The CSCS scheme is supported by the Construction Leadership Council who specified in 2015 that the industry should not accept any skills cards that were not affiliated with the scheme – its so called "One Industry Logo" initiative. Affiliated schemes include the Construction Plant Competence Scheme and the Construction Industry Scaffolders Record Scheme. The CSCS schemes handle 400,000 applications and one million enquiries each year. As of December 2017 there were more than 1.6 million card holders. The CSCS company board has representatives from client and contractor trade bodies as well as employee trade unions.

In 2012, Graham Wren joined CSCS as chief executive and decided to move the scheme back towards a focus on qualifications. One of the first steps was taken in 2014 with the discontinuation of the operatives card and its replacement by a labourers card which required a level 1 qualification (all existing cards will expire by 2019). The "related occupations" card, of which 350,000 were in circulation, was discontinued in March 2017 with all cards set to expire by 2022. The visitors card, the last remaining non-qualified category, will be withdrawn on 28 February 2020 with all cards issued before then set to expire by August 2020.

In the view of CSCS many of the unqualified card holders should never have needed cards anyway as they do not work in construction-related occupations. CSCS is seeking to move towards a minimum of a level 2 National Vocational Qualification to qualify for a skilled occupations card and is working with the Construction Industry Training Board to ensure a relevant qualification exists for each category of card. The company hopes that restricting the issuance of cards will lead to a move away from 100% card access construction sites and lead to contractors focussing on providing suitable inductions to non-qualified persons and providing them with adequate supervision.

Graham Wren retired as CSCS Chief Executive Officer in July 2022 after 10 years of service.
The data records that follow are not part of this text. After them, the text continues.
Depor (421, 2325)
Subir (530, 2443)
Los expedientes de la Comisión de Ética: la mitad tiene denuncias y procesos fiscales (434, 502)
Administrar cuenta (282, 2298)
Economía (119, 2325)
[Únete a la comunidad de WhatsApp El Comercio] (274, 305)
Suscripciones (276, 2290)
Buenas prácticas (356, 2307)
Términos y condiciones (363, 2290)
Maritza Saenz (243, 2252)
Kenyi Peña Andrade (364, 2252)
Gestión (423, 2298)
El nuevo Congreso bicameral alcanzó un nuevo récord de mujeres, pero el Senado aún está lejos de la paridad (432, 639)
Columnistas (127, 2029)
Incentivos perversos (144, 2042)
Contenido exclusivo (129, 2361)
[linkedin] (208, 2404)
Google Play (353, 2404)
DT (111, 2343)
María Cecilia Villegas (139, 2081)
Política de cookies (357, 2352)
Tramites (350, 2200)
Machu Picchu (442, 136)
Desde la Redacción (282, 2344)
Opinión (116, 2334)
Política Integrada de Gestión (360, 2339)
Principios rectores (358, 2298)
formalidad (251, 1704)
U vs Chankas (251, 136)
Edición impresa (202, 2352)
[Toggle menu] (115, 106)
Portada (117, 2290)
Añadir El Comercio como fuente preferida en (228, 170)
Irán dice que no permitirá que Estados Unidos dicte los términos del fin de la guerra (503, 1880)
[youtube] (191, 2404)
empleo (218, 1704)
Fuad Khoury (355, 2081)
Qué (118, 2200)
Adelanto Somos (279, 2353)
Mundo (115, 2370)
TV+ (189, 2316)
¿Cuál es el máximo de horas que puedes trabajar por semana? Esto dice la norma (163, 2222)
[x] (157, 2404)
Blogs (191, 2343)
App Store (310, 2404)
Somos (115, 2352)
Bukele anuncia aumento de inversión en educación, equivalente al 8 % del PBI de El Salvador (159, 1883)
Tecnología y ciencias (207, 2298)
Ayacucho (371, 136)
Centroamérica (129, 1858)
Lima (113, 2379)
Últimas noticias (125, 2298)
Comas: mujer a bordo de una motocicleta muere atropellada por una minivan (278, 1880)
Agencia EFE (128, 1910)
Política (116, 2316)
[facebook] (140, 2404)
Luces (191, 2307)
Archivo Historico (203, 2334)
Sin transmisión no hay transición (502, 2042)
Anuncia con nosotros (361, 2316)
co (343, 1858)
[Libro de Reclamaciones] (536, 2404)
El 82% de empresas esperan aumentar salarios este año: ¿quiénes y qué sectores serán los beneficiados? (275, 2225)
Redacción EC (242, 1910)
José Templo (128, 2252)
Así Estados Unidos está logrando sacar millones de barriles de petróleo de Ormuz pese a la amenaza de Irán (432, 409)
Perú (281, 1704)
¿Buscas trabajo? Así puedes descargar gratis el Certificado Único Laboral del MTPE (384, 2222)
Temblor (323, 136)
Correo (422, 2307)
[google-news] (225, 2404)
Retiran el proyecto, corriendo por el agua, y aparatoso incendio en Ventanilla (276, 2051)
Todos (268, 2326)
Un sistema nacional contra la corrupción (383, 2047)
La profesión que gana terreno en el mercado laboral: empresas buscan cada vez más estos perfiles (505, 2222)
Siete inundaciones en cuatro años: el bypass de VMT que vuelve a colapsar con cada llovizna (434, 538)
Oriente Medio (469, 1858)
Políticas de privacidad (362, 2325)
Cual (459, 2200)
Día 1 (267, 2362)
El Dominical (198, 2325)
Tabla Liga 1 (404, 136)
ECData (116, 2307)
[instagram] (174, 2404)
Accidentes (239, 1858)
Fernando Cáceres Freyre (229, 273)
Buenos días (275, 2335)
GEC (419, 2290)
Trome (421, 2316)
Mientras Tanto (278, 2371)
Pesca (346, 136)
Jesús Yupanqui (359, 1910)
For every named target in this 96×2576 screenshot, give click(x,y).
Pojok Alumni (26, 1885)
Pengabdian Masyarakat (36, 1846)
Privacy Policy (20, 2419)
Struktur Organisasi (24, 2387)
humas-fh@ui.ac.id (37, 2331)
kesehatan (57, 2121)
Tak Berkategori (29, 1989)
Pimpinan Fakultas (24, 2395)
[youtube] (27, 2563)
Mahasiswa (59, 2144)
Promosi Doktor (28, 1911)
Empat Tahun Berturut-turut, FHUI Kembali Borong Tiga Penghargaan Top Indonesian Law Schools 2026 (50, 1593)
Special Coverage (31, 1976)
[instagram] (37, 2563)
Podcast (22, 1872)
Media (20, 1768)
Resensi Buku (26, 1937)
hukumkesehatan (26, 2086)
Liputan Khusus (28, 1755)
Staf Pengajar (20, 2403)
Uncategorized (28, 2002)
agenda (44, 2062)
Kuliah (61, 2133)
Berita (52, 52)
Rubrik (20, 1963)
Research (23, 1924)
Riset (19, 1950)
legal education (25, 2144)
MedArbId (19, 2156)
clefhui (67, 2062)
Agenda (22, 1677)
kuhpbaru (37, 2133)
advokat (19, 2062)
He was replaced by the current CEO Sean Kearns.

In November 2022, the CSCS Alliance was launched. The CSCS Alliance is made up of the 35 different schemes that carry the CSCS logo on their cards, representing not just the traditional construction trades but the many specialist occupations across the built environment. Since 2020, the 35 card schemes have come together under the banner of the CSCS Alliance to deliver to a common standard under a CSCS licence.